#### [Action item]
Transcribe exactly the entries from the "The height and" line to the end, both included, minus pictures.

====== Excerpted data ======

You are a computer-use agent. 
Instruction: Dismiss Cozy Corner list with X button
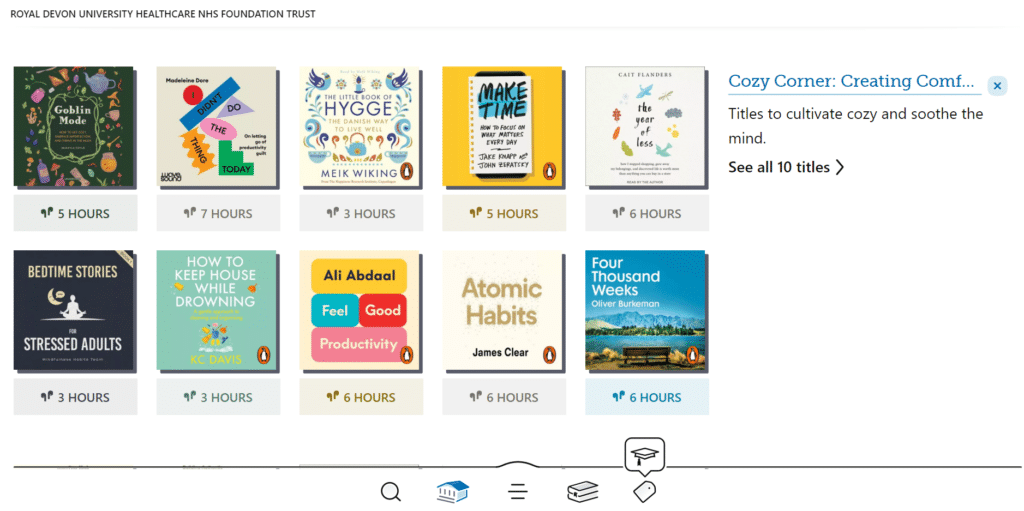point(997,86)
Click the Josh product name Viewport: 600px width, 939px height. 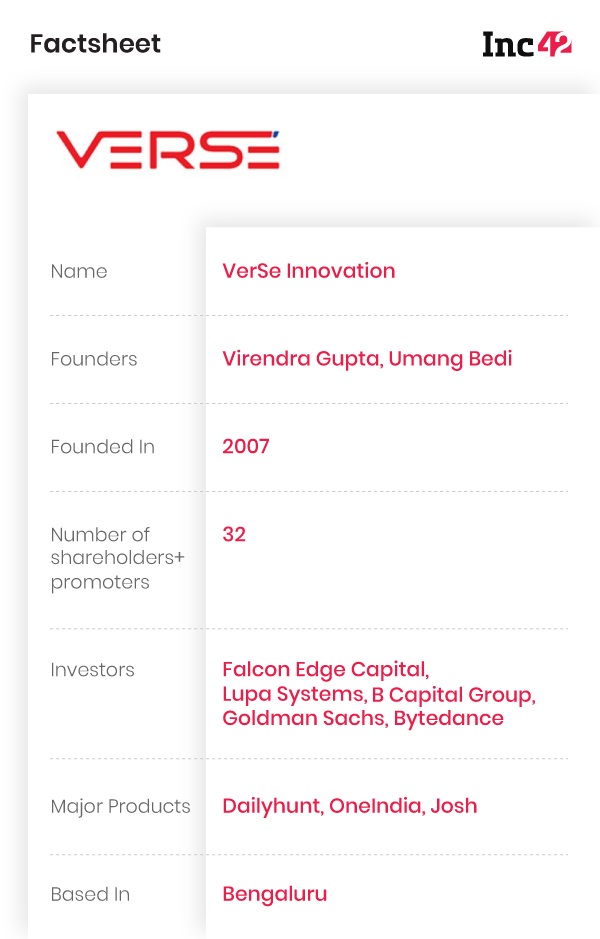pyautogui.click(x=454, y=806)
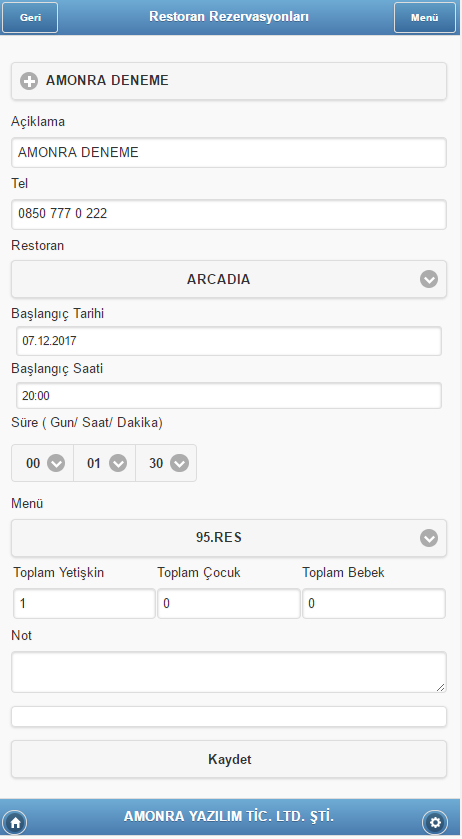Expand the AMONRA DENEME plus icon
The image size is (462, 839).
pyautogui.click(x=29, y=81)
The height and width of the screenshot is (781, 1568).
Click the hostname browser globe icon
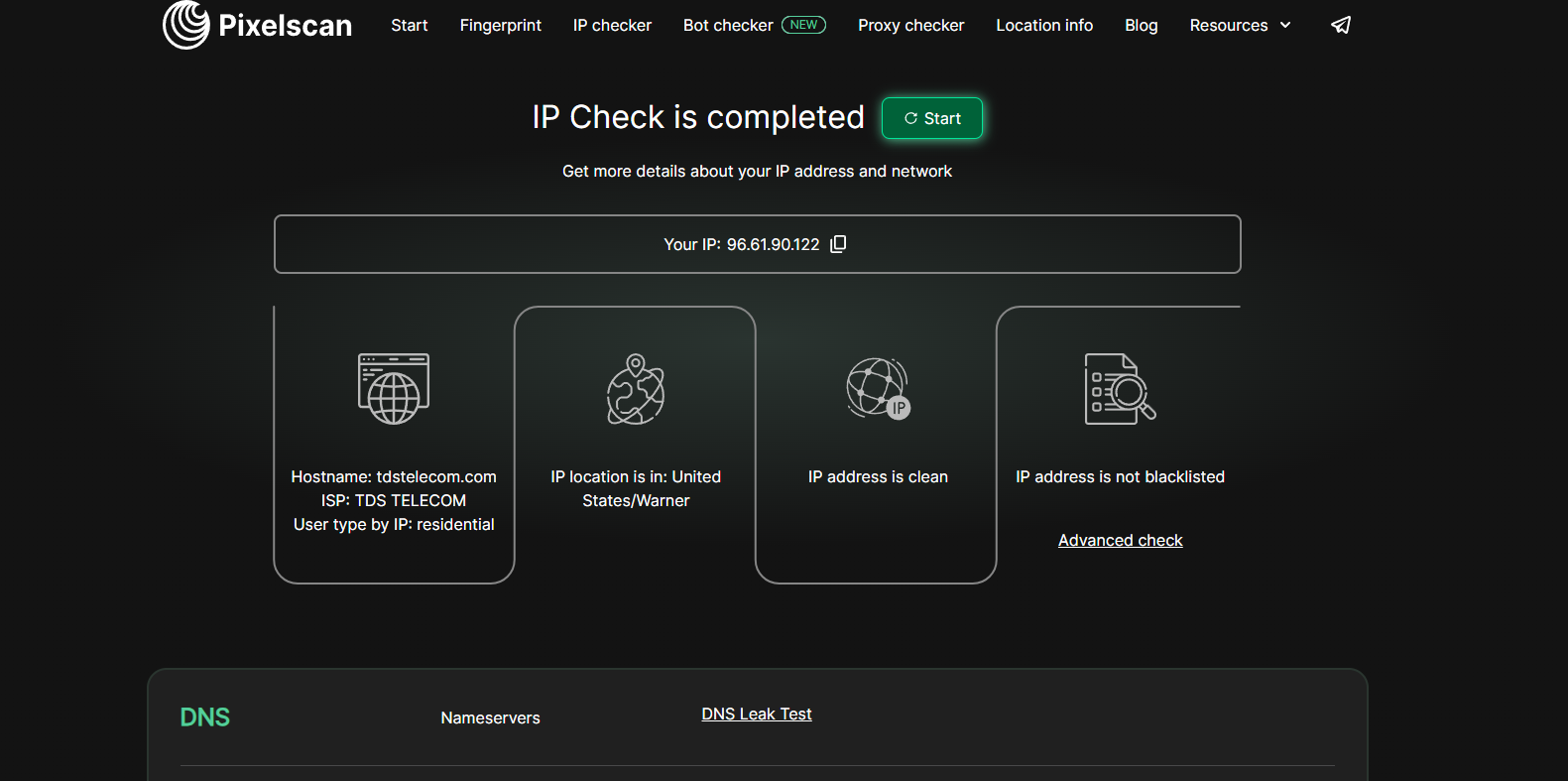pyautogui.click(x=394, y=389)
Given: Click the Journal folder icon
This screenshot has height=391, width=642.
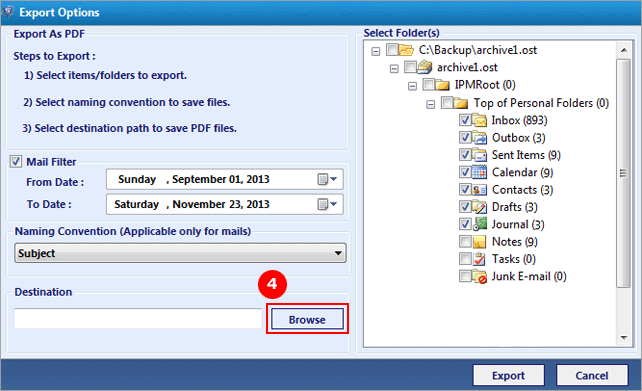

======

#### [Output of the exercise]
The height and width of the screenshot is (781, 1568).
Click the hostname browser globe icon
pyautogui.click(x=394, y=389)
Given: Click the Journal folder icon
This screenshot has height=391, width=642.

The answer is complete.